Step 2: Calculate the differences from the mean for each participant (Sarah: 7-5=2, Sun Mee: 6-5=1, Josh: 2-5=-3, Rodney: 5-5=0).
Step 3: Square the differences: (Sarah: 2^2=4, Sun Mee: 1^2=1, Josh: (-3)^2=9, Rodney: 0^2=0).
Step 4: Sum the squared differences: 4 + 1 + 9 + 0 = 14
Step 5: Divide by the number of participants minus 1: \frac{14}{(4-1)} = \frac{14}{3} = 4.67
Step 6: Take the square root: \sqrt{4.67} \approx 2.16
Interpretation: Small standard deviation means less variability; large means scores are far from the mean.
Reason for Subtracting 1: Accounts for using the sample mean to calculate variability.
Inferential Statistics
Purpose: To draw conclusions about observed differences or correlations and assess whether results are likely due to chance.
Definition: Mathematical methods to determine if data support a research hypothesis.
Example Study:
Research Question: Relationship between expressions of positive emotion and interpersonal success.
Method: Videotaping job candidate interviews and coding for Duchenne smiling.
Results: Mean smiles for not called back = 3.5, mean smiles for called back = 6.5.
Question: Is the difference of 3 smiles significant or due to chance?
Critical Evaluation of Psychological Research
Media Limitations:
Journalists and media personnel lack training in psychological research.
They may struggle to evaluate information and focus on sensational findings.
Media reports often lack detail and qualifications.
Overgeneralization:
Media reports often omit details about the sample.
Sample characteristics (number of participants, gender, ethnicity) are crucial for interpretation.
Example: Original "fight or flight" research only included men.
Group vs. Individual:
Group statistics may not apply to every individual.
Consumers may misinterpret their experience if it doesn't match group averages.
Example: Developmental milestones do not characterize all children equally.
Albert Einstein did not start talking until he was 3 years old.
Single Study Limitations:
No single study provides definitive answers.
Conflicting results are common in psychological research.
Answers emerge from multiple studies with similar conclusions.
Causation vs. Correlation:
Avoid drawing causal conclusions from correlational studies.
Correlation does not imply causation.
Sources of Psychological Information
Academic Journals:
Findings are submitted for peer review.
Peer review ensures higher scrutiny compared to popular media.
Media Reliability:
Respected newspapers (e.g., The New York Times, The Washington Post) and magazines (e.g., Time, The Atlantic) are more trustworthy.
Tabloids (e.g., National Enquirer) and unverified online sources are less reliable.
The Scientific Method and Health and Wellness
Expressive Writing:
James Pennebaker's research shows that writing about traumatic life events leads to health and well-being benefits.

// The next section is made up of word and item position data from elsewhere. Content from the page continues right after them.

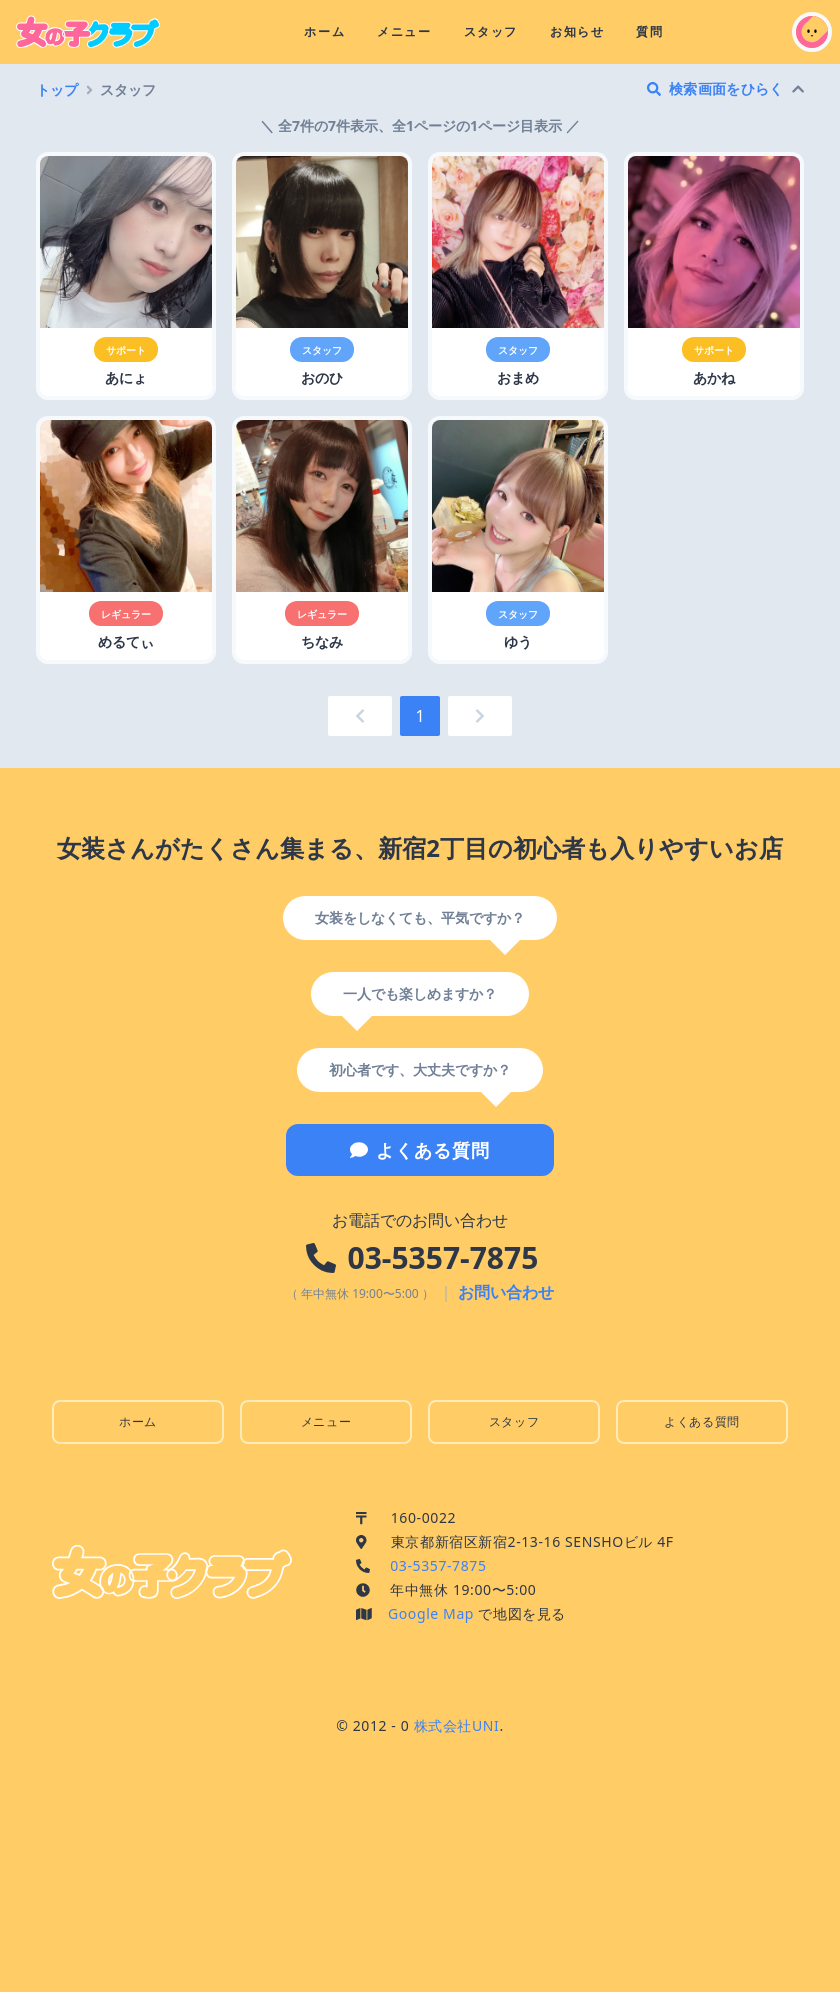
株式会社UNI (457, 1725)
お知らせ (577, 31)
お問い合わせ (506, 1292)
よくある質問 (419, 1150)
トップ (57, 89)
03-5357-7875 (443, 1257)
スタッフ (491, 31)
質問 (649, 31)
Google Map (431, 1613)
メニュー (404, 31)
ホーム (324, 31)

Initial correlational study compared survivors of spousal suicide and accidental death.
Survivors of spousal suicide were more likely to get sick because they were less likely to talk about their loss.
Experimental Studies:
Participants were randomly assigned to write about either their most traumatic event (experimental) or an uninteresting topic (control).

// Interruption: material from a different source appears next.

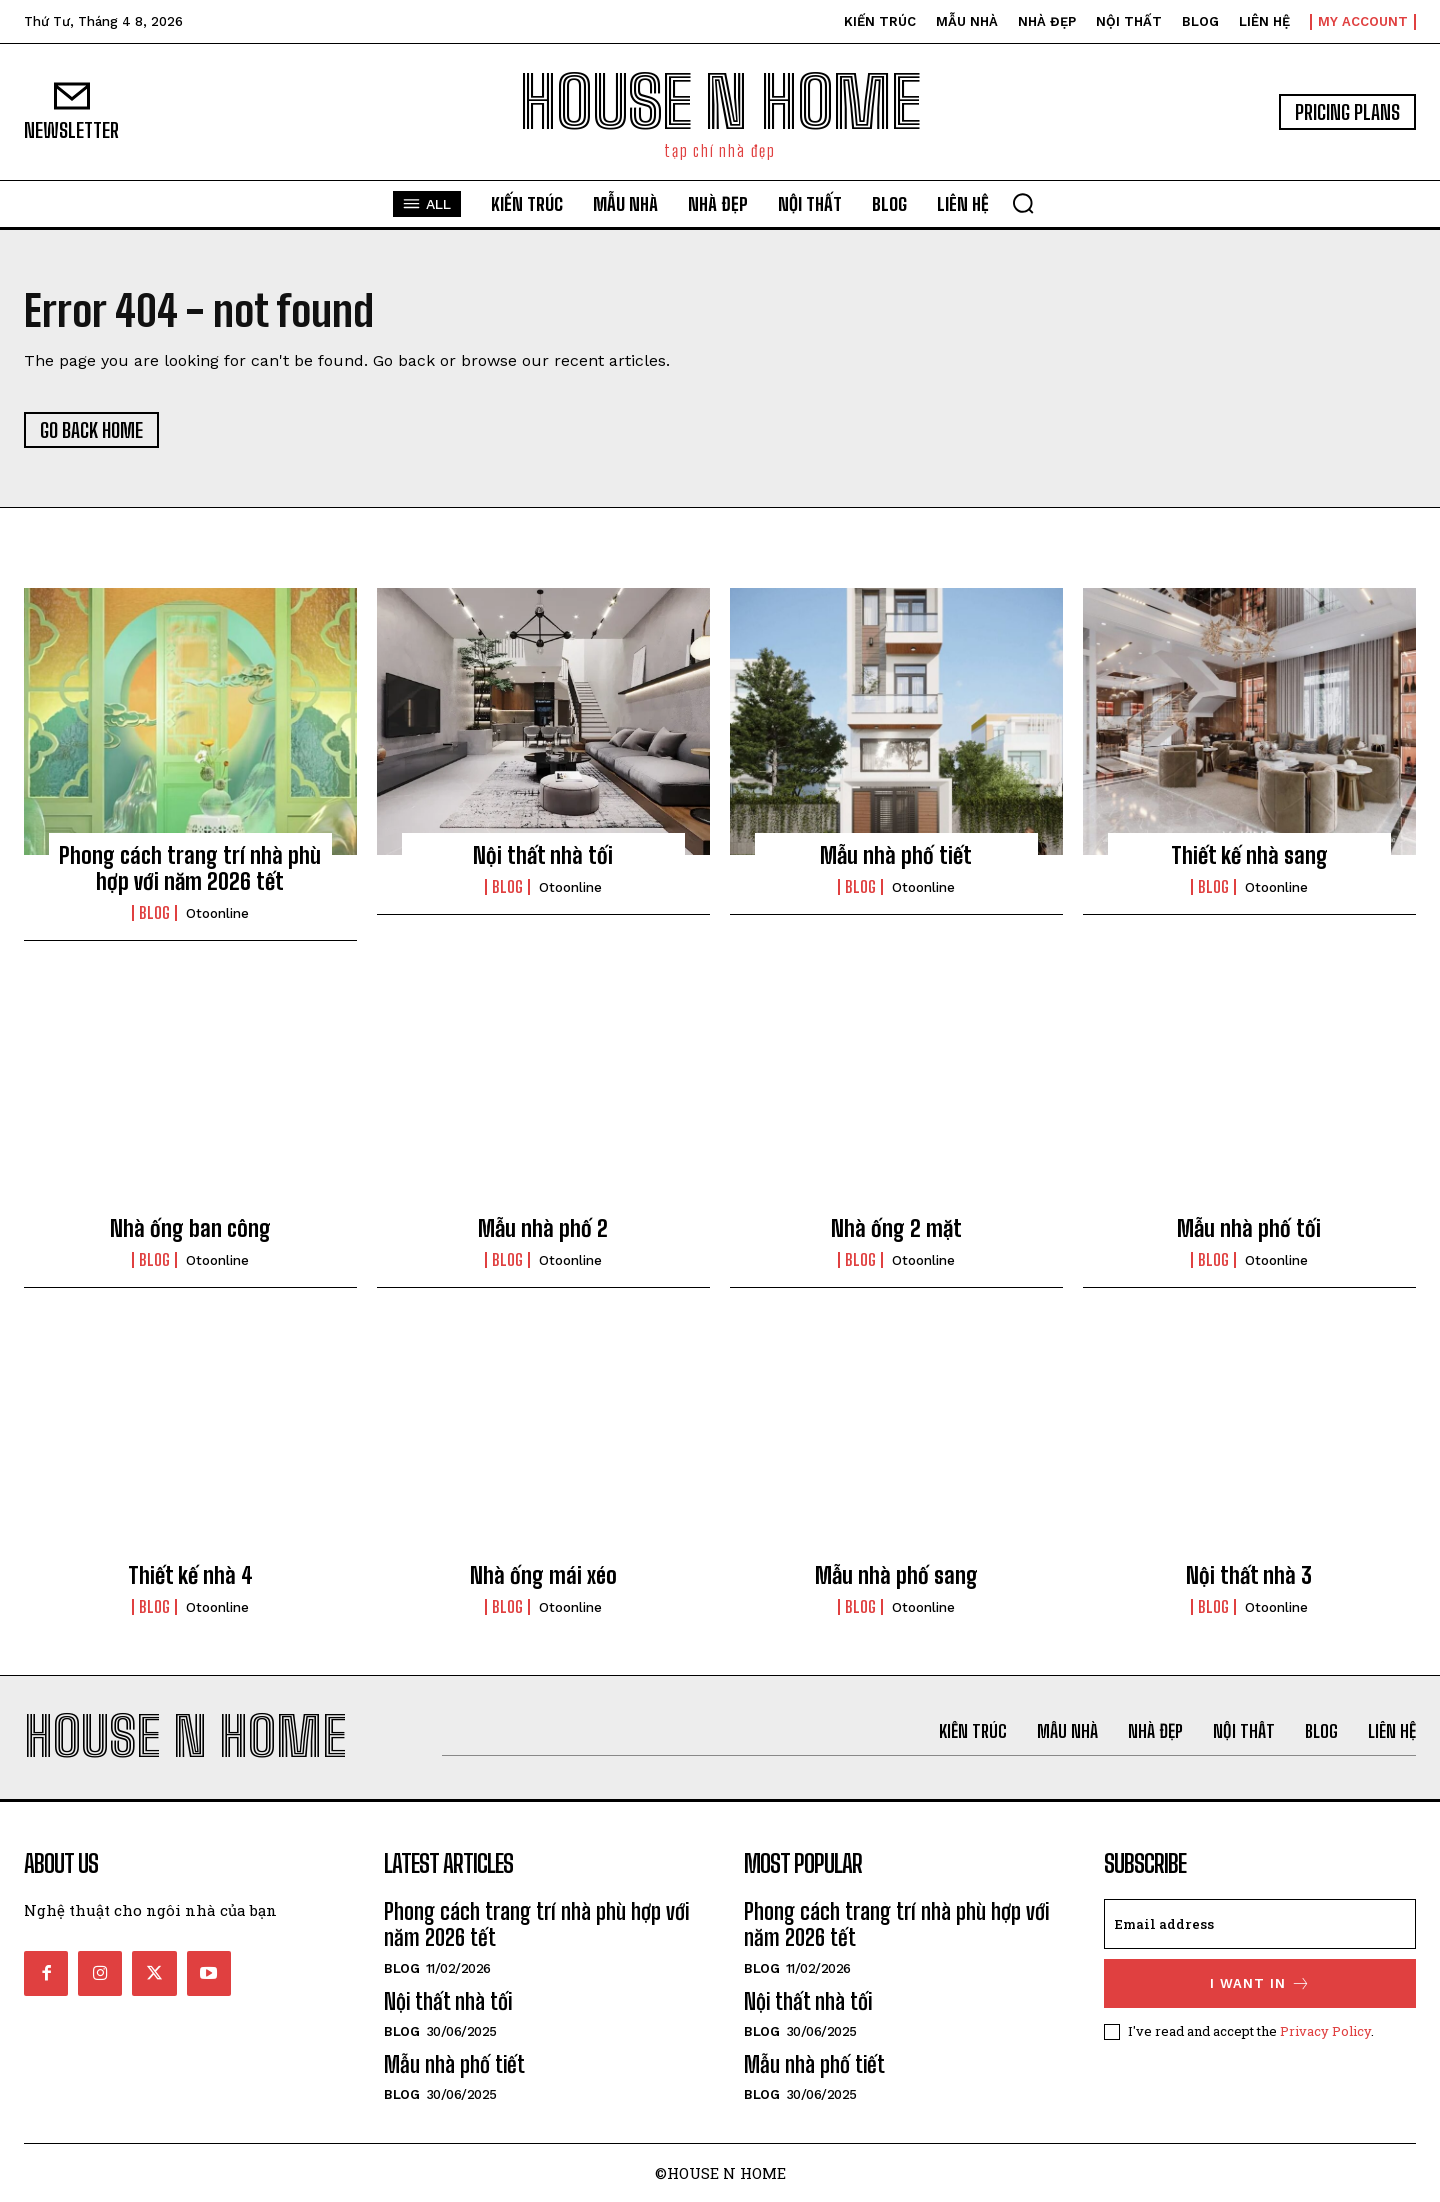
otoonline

Wrote for 20 minutes on three or four consecutive days.
Results: The trauma writing group had better physical health.
Ethical Principles in Research
Balancing Act: Ethical principles seek to balance the pursuit of knowledge, and the well-being, rights, and dignity of participants.
Key Issues Addressed by APA Guidelines:
Informed consent
Confidentiality
Debriefing
Deception
Informed Consent:
Participants must know what their participation will involve.

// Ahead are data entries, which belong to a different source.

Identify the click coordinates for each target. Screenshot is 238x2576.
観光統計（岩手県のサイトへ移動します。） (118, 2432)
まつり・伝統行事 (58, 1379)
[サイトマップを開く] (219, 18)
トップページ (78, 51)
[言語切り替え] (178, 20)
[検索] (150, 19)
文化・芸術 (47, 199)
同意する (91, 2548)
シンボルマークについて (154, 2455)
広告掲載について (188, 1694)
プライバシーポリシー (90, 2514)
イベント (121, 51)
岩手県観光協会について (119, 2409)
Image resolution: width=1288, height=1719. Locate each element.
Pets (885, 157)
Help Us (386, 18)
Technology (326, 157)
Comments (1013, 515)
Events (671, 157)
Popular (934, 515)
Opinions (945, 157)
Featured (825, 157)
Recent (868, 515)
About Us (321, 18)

Example: In a dating study, participants should be informed that a questionnaire might stimulate thoughts about their relationships that they have not considered.
Participants can withdraw at any time.
Confidentiality:
Researchers must keep individual data confidential and anonymous when possible.
Confidential data can be linked to participants' identities; anonymous data cannot.
Debriefing:
Researchers inform participants of the study's purpose and methods after completion.
Preliminary information can be given beforehand but should not affect behavior.
Deception:
Used when revealing the study's purpose would alter behavior.
Example: Risk-taking and trust study where participants interacted with a confederate.
Deception must not harm participants, and debriefing is essential.
Researchers can never deceive participants about actual harms that may occur in a study.
Informed consent is violated in deception studies, so participants should have the option of withdrawing consent after debriefing.
Federal Oversight:
The Office for Human Research Protections ensures participant well-being.
Addresses ethical issues in research on vulnerable populations.
Ethical Treatment of Research Animals
Animal Research:
Used to understand and solve human problems.
Animal studies have produced important benefits to human life.
Ethical Considerations:
Using nonhuman animals poses an ethical dilemma since they cannot provide consent.
APA members using animals account for about 5 percent of all psychological research.
90 percent of animal research involves rats and mice.
Guidelines:
Researchers follow standards for housing, feeding, and maintaining well-being.
They weigh potential benefits against possible harm and avoid unnecessary pain.